Records
───
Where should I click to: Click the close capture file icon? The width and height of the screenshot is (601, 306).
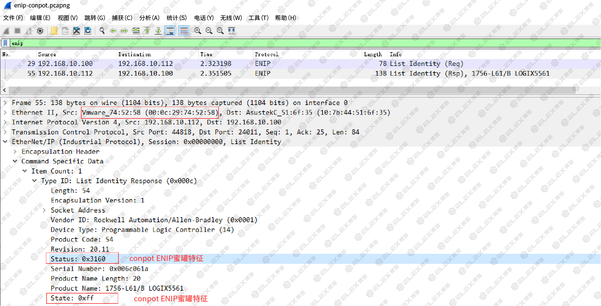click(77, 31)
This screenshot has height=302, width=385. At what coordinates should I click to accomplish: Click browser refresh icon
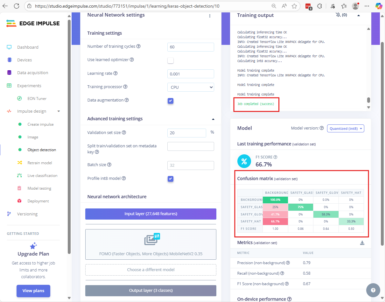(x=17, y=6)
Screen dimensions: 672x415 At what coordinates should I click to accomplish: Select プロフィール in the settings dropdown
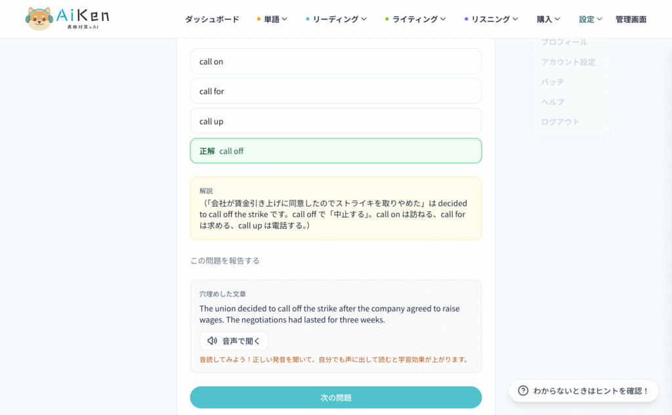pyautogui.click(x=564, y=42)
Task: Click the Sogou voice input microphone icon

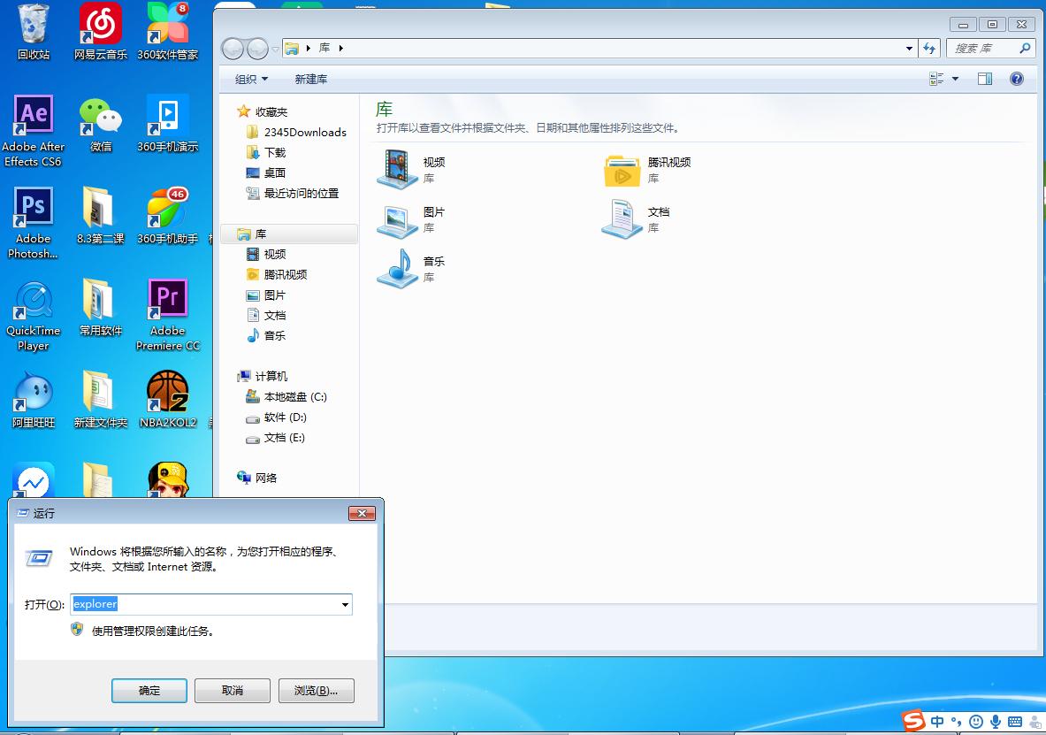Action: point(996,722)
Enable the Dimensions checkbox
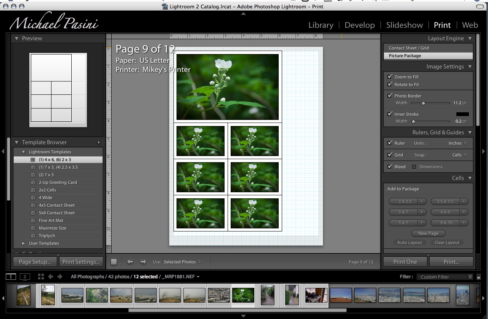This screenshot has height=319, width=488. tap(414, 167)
───
Assignment
Your answer should contain all the material above, written out exactly, and none of the pictures.

Expected output
Where should I click to: Click the close capture file icon? The width and height of the screenshot is (601, 306).
click(77, 31)
This screenshot has height=302, width=385. At what coordinates should I click to accomplish: Click browser refresh icon
(x=17, y=6)
Screen dimensions: 672x415 At what coordinates should I click to accomplish: Select プロフィール in the settings dropdown
pyautogui.click(x=564, y=42)
Task: Click the Sogou voice input microphone icon

Action: point(996,722)
Enable the Dimensions checkbox
This screenshot has height=319, width=488. tap(414, 167)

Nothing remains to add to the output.